• [AIM OF THE TASK]: For the entries below, report every line that includes the word "green".

[Saved entries]
┏━━

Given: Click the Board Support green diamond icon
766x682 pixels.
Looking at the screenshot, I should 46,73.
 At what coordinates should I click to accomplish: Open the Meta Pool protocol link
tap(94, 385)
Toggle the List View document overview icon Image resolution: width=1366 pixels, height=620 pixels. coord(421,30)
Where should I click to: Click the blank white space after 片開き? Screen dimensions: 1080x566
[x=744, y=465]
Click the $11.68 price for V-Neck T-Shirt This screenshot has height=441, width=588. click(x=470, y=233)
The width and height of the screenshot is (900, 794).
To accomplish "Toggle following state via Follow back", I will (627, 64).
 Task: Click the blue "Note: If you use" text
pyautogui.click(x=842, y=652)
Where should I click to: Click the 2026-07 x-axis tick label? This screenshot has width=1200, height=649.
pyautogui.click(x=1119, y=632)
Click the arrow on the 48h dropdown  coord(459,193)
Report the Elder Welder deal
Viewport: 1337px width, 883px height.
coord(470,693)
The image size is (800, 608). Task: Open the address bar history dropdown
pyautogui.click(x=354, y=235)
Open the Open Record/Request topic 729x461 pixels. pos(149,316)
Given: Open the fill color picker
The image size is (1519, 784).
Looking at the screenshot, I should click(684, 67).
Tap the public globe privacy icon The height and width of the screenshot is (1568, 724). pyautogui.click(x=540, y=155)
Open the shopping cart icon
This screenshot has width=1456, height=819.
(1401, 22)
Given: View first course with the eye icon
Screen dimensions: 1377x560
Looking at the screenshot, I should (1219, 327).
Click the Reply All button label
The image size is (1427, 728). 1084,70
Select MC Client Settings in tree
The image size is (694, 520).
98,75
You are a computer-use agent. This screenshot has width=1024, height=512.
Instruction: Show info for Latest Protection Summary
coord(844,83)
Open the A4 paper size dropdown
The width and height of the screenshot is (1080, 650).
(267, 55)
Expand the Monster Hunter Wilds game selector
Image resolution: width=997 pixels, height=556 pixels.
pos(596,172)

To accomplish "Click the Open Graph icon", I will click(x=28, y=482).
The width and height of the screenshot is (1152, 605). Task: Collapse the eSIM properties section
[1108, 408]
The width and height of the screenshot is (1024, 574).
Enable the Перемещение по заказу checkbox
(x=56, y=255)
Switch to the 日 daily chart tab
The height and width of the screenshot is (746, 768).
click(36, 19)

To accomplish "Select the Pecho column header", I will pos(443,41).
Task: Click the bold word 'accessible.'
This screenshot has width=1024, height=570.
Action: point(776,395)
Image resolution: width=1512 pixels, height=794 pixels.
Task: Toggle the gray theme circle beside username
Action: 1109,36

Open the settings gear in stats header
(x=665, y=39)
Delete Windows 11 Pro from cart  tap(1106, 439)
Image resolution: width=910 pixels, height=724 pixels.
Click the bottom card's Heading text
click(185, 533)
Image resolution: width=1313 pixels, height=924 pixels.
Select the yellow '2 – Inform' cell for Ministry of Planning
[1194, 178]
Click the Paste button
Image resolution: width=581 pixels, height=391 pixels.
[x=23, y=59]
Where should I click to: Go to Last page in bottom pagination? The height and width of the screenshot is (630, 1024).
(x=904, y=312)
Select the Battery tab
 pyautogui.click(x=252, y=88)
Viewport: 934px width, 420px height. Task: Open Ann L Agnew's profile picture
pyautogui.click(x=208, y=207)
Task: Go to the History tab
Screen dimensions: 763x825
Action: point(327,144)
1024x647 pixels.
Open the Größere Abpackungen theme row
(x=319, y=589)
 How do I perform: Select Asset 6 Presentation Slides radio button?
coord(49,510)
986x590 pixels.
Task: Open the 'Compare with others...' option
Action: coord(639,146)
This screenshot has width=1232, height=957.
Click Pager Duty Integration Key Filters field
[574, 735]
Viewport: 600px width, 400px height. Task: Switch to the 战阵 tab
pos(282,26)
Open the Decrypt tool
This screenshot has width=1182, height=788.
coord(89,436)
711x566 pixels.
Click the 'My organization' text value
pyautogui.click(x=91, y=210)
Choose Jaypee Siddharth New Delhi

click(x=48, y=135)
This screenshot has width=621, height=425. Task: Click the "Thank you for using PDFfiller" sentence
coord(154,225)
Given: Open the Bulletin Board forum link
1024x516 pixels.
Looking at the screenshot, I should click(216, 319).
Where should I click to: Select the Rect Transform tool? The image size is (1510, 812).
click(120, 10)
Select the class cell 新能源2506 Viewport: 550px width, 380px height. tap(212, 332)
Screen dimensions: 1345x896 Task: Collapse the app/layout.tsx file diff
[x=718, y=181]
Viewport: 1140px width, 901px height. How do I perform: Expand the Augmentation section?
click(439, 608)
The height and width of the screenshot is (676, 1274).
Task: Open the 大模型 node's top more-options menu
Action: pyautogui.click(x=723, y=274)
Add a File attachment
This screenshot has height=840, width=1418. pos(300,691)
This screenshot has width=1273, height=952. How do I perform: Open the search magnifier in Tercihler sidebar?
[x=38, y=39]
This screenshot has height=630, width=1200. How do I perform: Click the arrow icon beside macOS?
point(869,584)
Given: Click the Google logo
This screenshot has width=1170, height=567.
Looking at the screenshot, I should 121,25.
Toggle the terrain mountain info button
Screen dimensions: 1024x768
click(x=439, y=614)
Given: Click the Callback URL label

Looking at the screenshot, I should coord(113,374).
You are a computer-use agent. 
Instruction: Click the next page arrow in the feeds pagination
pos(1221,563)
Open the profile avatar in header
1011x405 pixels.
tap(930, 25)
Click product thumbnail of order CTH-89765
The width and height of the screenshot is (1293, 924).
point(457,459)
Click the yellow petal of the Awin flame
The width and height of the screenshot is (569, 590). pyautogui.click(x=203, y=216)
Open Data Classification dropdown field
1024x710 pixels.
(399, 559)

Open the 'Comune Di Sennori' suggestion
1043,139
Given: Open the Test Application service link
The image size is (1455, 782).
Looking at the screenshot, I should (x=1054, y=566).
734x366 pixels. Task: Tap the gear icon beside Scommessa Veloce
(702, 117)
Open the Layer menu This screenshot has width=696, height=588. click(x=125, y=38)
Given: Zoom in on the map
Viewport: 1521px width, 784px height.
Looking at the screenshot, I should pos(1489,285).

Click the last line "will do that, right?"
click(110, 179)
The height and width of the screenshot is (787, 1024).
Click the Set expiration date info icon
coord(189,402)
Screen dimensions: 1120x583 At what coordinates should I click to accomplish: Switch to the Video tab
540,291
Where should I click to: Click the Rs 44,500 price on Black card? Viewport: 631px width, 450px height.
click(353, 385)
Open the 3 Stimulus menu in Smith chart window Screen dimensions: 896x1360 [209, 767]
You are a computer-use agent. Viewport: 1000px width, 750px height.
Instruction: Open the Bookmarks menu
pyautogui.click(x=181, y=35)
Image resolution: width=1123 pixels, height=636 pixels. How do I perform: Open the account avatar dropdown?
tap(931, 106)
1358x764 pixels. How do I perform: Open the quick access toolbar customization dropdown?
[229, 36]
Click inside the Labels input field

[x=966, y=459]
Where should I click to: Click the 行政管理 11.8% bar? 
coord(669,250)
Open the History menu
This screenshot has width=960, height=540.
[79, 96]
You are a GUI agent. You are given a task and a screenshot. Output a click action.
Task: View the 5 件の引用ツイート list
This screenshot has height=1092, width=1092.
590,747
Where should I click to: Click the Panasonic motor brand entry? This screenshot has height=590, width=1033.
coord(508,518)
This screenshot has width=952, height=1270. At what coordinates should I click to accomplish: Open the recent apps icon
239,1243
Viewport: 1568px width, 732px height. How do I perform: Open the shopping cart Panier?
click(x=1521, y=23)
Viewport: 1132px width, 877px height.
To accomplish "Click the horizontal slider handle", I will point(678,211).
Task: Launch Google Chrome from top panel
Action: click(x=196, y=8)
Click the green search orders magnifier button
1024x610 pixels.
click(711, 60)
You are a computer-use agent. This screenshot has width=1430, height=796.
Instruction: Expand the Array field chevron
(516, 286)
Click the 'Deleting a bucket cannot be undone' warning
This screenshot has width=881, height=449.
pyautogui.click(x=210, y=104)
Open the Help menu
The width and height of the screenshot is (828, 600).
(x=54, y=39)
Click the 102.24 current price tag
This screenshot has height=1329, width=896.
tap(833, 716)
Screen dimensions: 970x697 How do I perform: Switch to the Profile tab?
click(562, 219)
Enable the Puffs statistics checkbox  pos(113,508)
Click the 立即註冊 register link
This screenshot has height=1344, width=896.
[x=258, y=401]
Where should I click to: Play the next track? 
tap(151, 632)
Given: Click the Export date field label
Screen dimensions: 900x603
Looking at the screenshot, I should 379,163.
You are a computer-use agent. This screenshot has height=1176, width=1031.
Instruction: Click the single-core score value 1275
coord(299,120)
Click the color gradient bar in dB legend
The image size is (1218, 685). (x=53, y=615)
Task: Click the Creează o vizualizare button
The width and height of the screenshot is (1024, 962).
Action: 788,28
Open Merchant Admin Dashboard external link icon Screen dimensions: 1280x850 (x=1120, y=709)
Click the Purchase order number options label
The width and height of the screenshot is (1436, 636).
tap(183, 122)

┗━━

• [TASK RESULT]:
Given: Click the Board Support green diamond icon
Click the green search orders magnifier button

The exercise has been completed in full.